The pattern below waits out the interruption and resumes until the pull finishes. (In normal conditions the request completes on the first try and the except block never runs.)

[4]:
import time

from dataretrieval.waterdata.chunking import ChunkInterrupted

try:
    sensor_data, _ = waterdata.get_continuous(
        monitoring_location_id=site,
        parameter_code="00095",
        time="2024-07-01/2024-07-08",
    )
except ChunkInterrupted as exc:
    print(
        f"interrupted after {exc.completed_chunks}/{exc.total_chunks} chunks; resuming"
    )
    while True:
        time.sleep(exc.retry_after or 5 * 60)  # honor Retry-After, else back off
        try:
            sensor_data, _ = exc.call.resume()
            break
        except ChunkInterrupted as again:
            exc = again

print(f"{len(sensor_data):,} rows")
sensor_data[["time", "parameter_code", "value", "approval_status"]].head()
Retrieving: continuous · 1 page · 673 rows
673 rows
[4]:
time parameter_code value approval_status
0 2024-07-01 00:00:00+00:00 00095 967 Approved
1 2024-07-01 00:15:00+00:00 00095 967 Approved
2 2024-07-01 00:30:00+00:00 00095 967 Approved
3 2024-07-01 00:45:00+00:00 00095 966 Approved
4 2024-07-01 01:00:00+00:00 00095 966 Approved

The 3-year window: the one axis you split yourself

There is one limit the library does not chunk for you: the continuous service returns at most 3 years of data per request, and a time window is not a list-shaped axis it can fan out. (With no time argument the service returns the latest year; continuous data also has no geometry column and ignores bounding-box queries.)

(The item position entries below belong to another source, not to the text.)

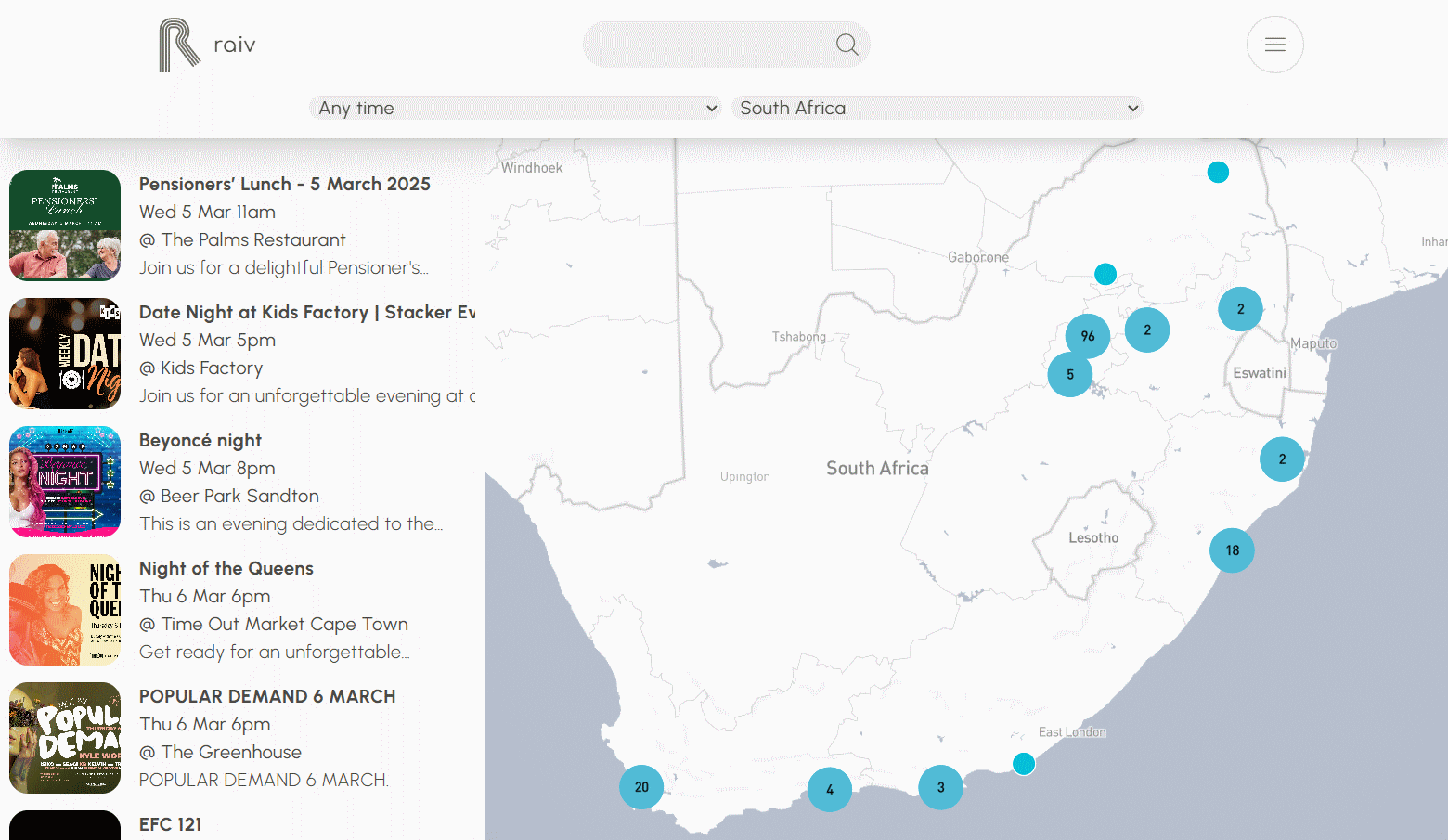The image size is (1448, 840).
Task: Select the cluster marker labeled 20
Action: coord(641,787)
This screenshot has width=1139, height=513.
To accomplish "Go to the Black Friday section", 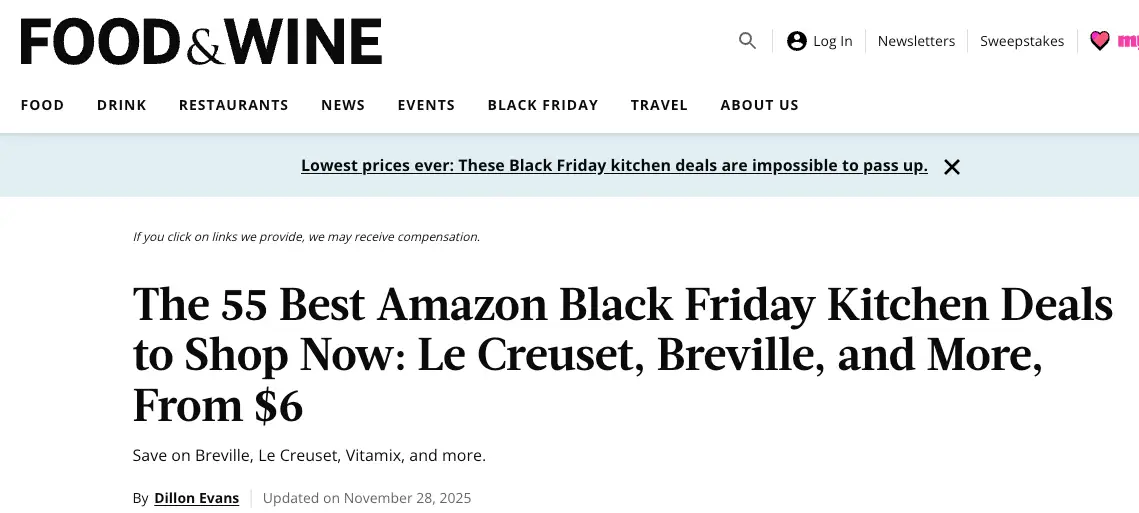I will point(543,105).
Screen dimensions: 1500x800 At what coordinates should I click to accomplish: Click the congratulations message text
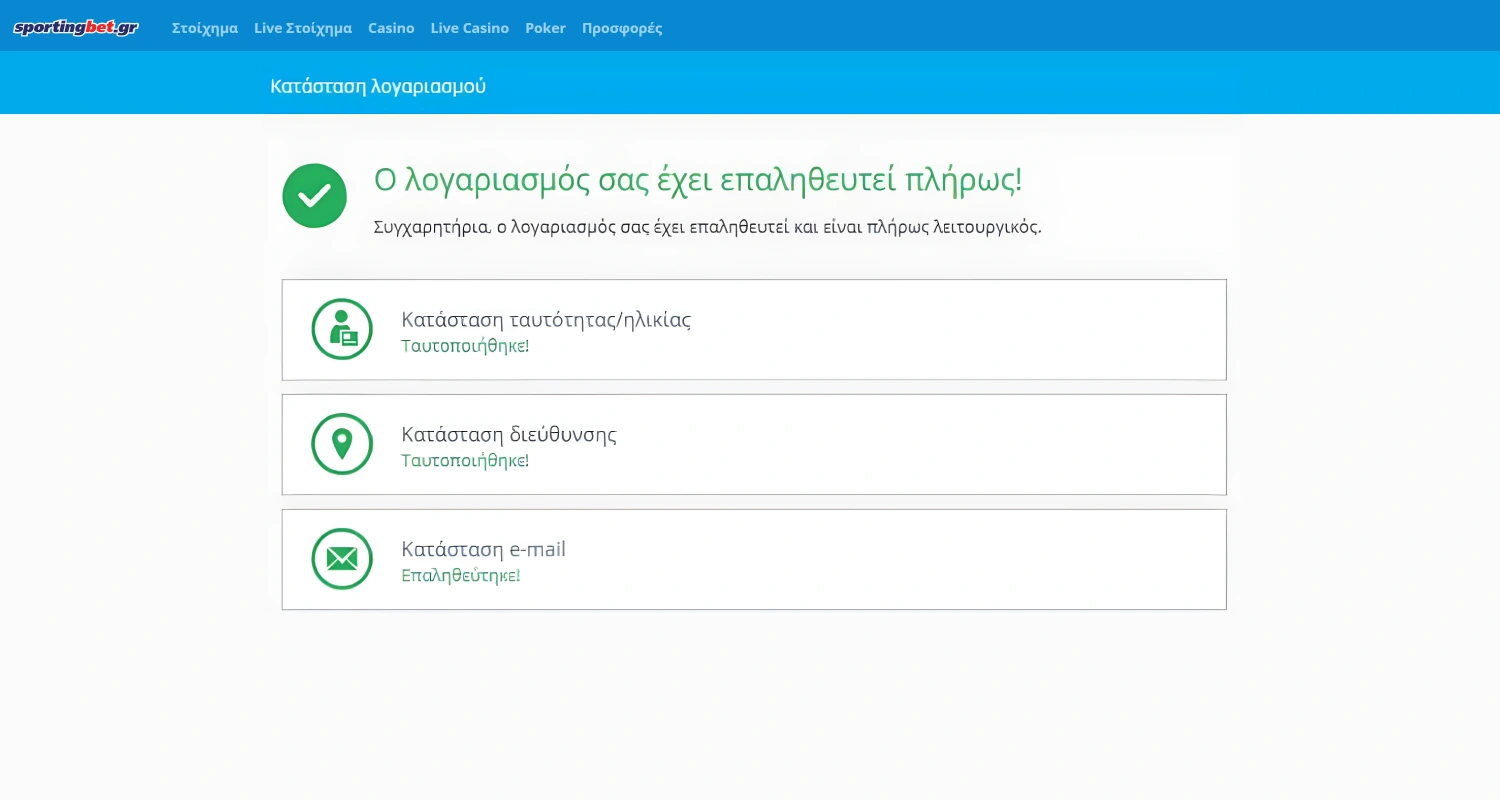(705, 227)
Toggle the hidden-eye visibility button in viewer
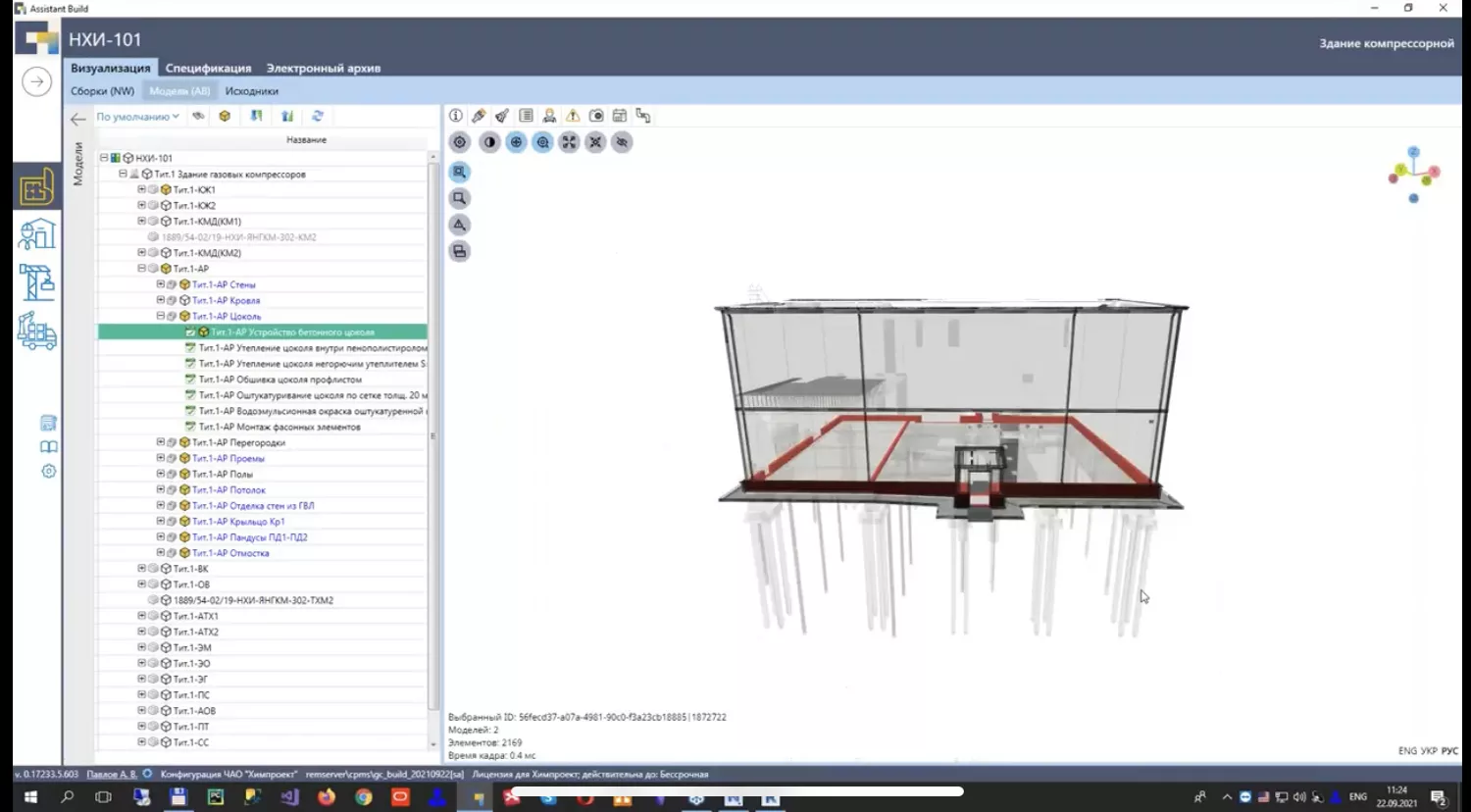 click(622, 142)
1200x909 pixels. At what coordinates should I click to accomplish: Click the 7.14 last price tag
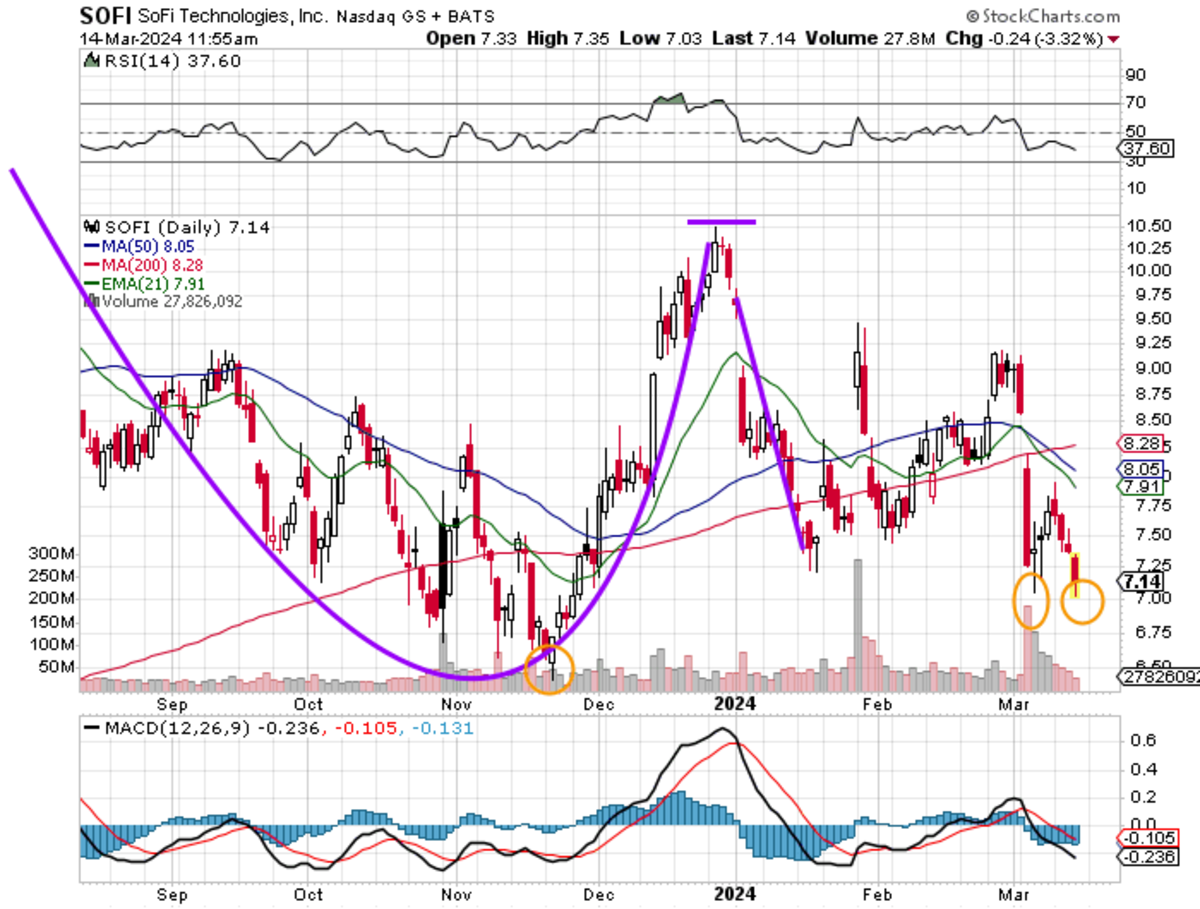[x=1142, y=581]
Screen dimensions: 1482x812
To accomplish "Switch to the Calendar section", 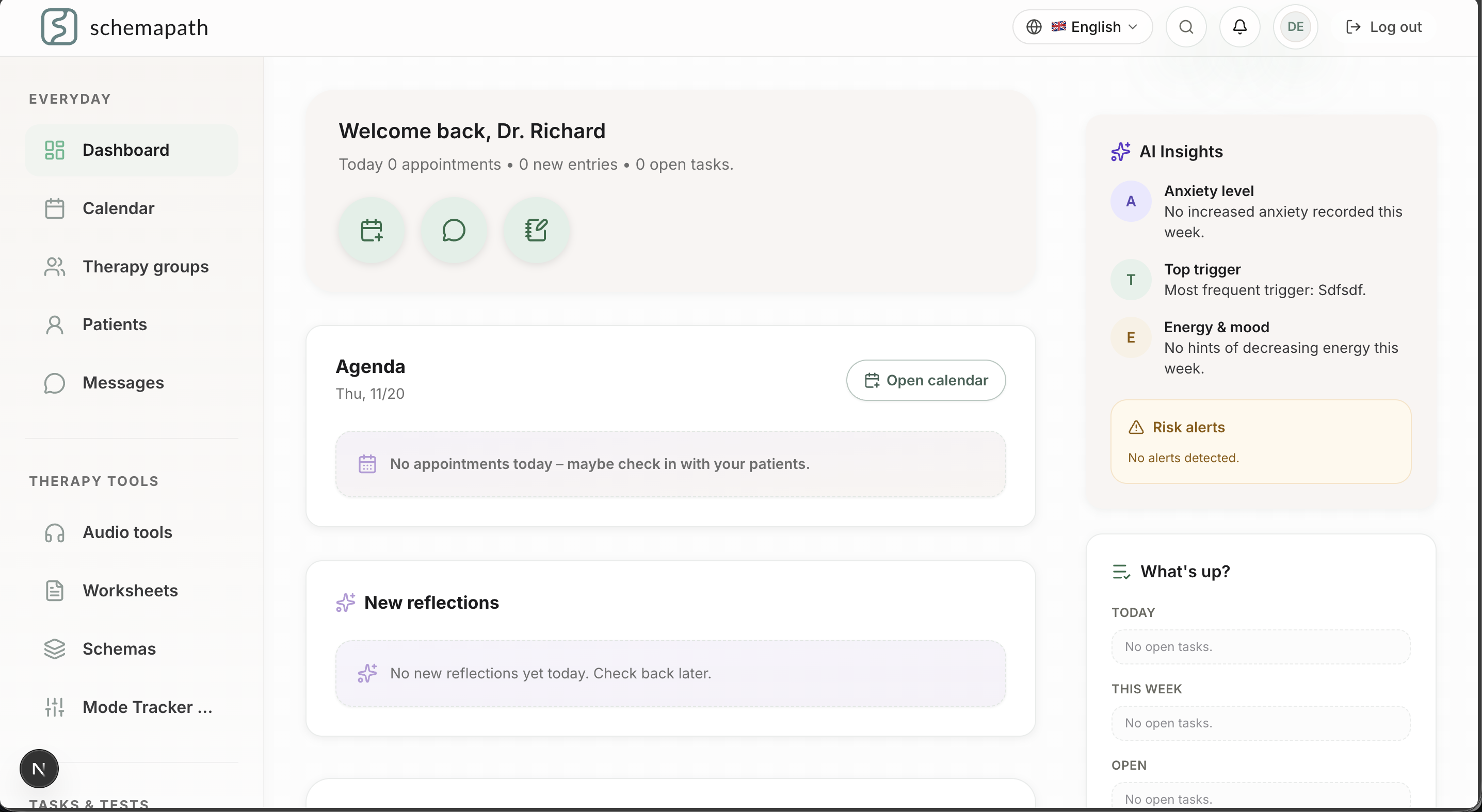I will click(x=119, y=208).
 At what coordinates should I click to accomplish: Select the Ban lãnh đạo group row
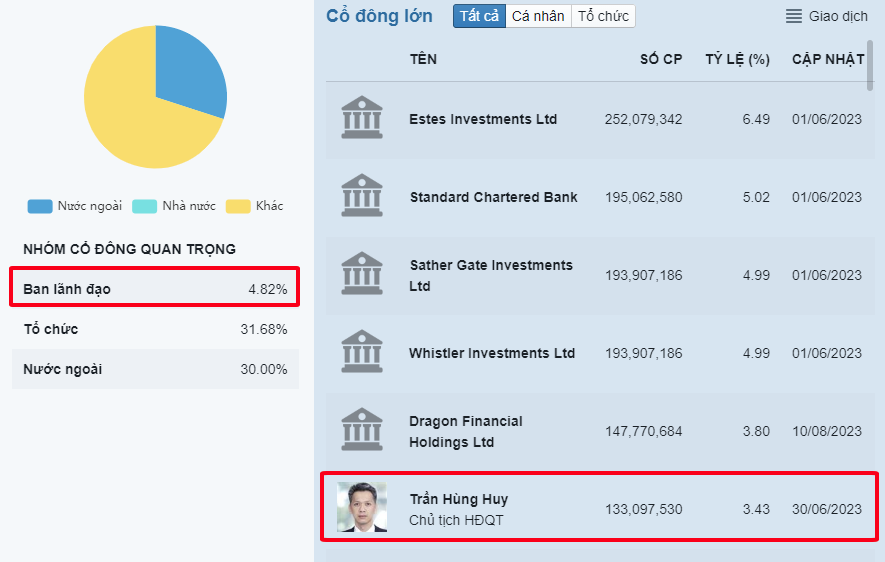[155, 289]
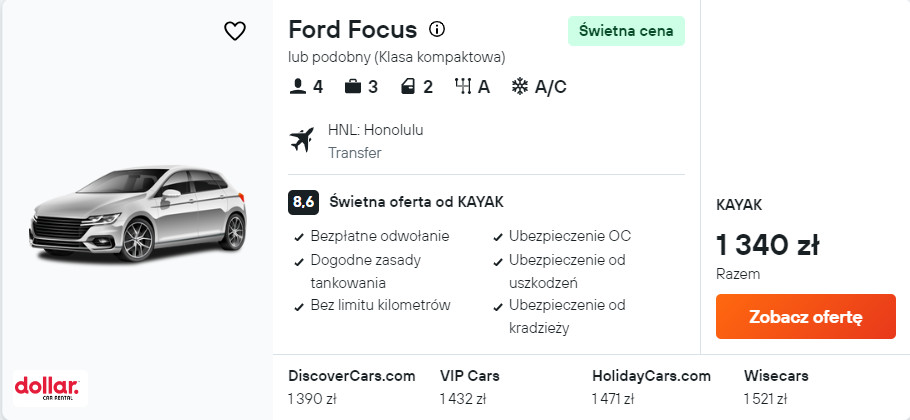Open the HolidayCars.com 1 471 zł offer

pyautogui.click(x=651, y=387)
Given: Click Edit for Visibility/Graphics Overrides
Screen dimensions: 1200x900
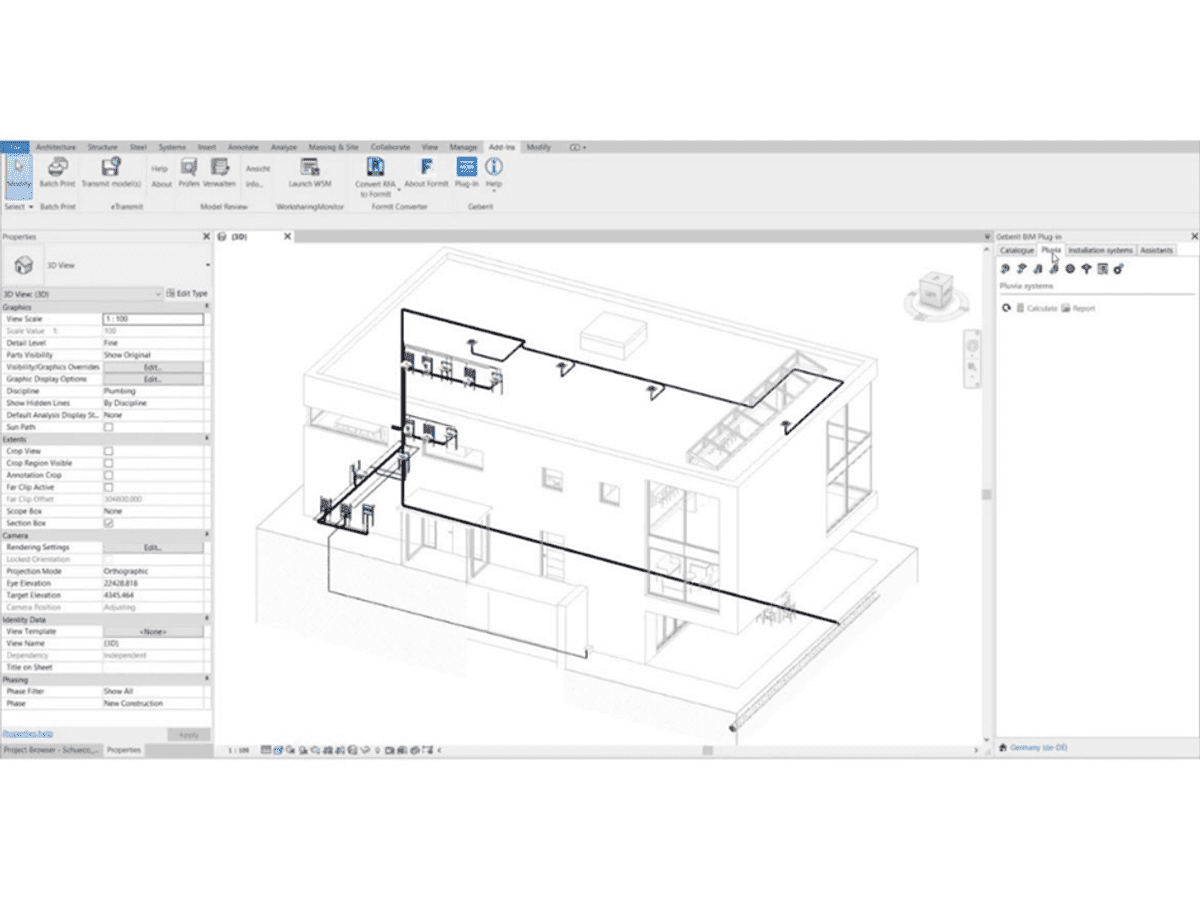Looking at the screenshot, I should pos(152,367).
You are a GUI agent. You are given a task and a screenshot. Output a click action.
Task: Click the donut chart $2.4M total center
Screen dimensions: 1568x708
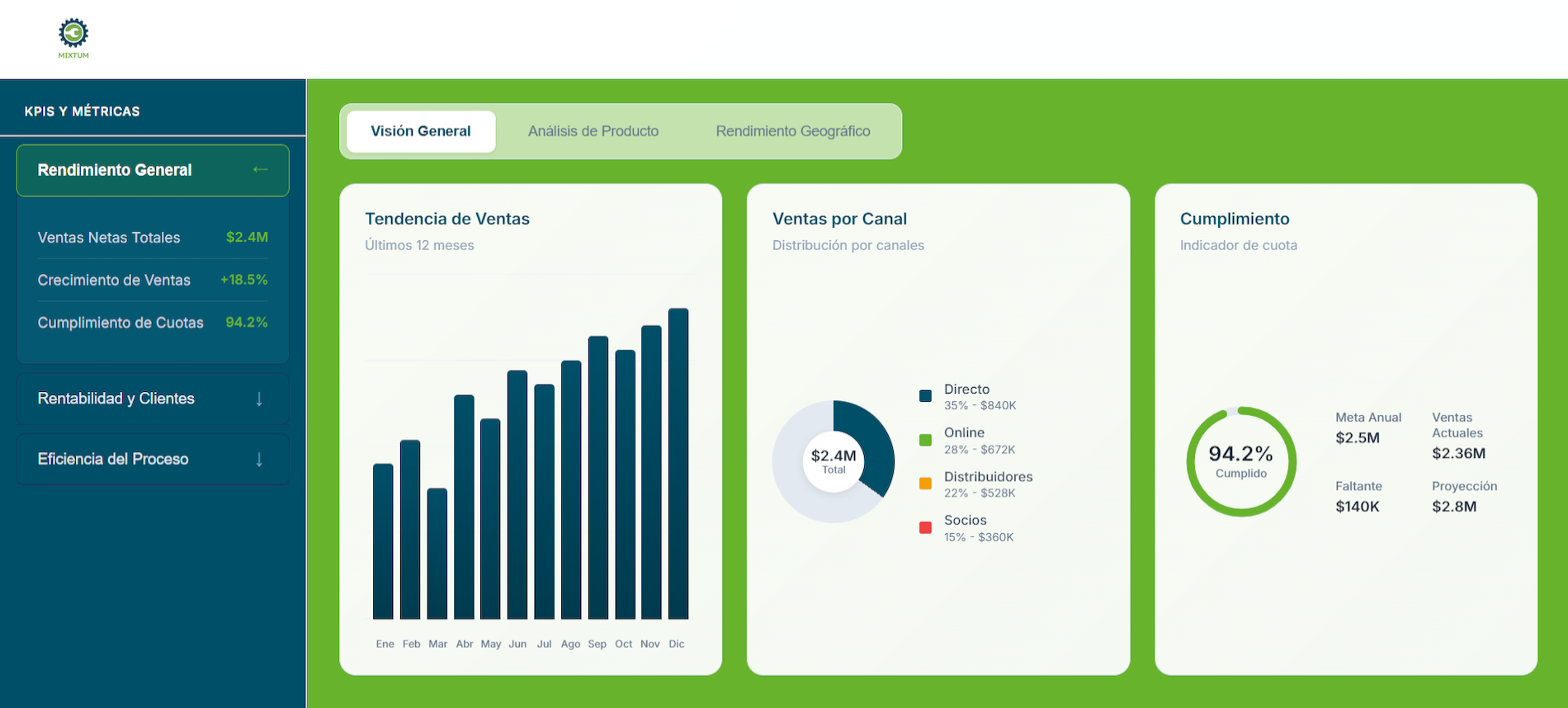(x=833, y=461)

So a multi-year, single-site pull is the one place you still split by time. The service is most efficient one calendar year at a time, so build a list of yearly windows:

[5]:
# Split [start, end] into per-calendar-year (start, end) date strings.
def year_chunks(start, end):
    start, end = pd.Timestamp(start), pd.Timestamp(end)
    edges = pd.to_datetime([f"{y}-01-01" for y in range(start.year + 1, end.year + 1)])
    starts = [start, *edges]
    ends = [*(edges - pd.Timedelta(days=1)), end]
    return [
        (s.strftime("%Y-%m-%d"), e.strftime("%Y-%m-%d")) for s, e in zip(starts, ends)
    ]


# Covering a full multi-year record (no data downloaded here):
pd.DataFrame(year_chunks("2012-10-01", "2025-09-30"), columns=["start", "end"])
[5]:
start end
0 2012-10-01 2012-12-31
1 2013-01-01 2013-12-31
2 2014-01-01 2014-12-31
3 2015-01-01 2015-12-31
4 2016-01-01 2016-12-31
5 2017-01-01 2017-12-31
6 2018-01-01 2018-12-31
7 2019-01-01 2019-12-31
8 2020-01-01 2020-12-31
9 2021-01-01 2021-12-31
10 2022-01-01 2022-12-31
11 2023-01-01 2023-12-31
12 2024-01-01 2024-12-31
13 2025-01-01 2025-09-30

Then request each window and concatenate. (We use a short two-window span here so the notebook runs quickly; widen the dates for a full period of record.)

[6]:
chunks = year_chunks("2023-10-01", "2024-03-31")

frames = []
for start, end in chunks:
    part, _ = waterdata.get_continuous(
        monitoring_location_id=site,
        parameter_code="00095",
        time=f"{start}/{end}",
    )
    frames.append(part)

por = pd.concat(frames, ignore_index=True)
print(
    f"{len(por):,} rows from {len(chunks)} windows, "
    f"{por['time'].min()} -> {por['time'].max()}"
)
Retrieving: continuous · 1 page · 8,734 rows
Retrieving: continuous · 1 page · 8,637 rows
17,371 rows from 2 windows, 2023-10-01 00:00:00+00:00 -> 2024-03-31 00:00:00+00:00

Wrap each window’s call in the resume pattern above for an unattended, restart-safe pull. USGS also expects to offer a direct full-period-of-record download before the legacy NWIS services are decommissioned, which may make time-window splitting unnecessary — check the documentation for updates.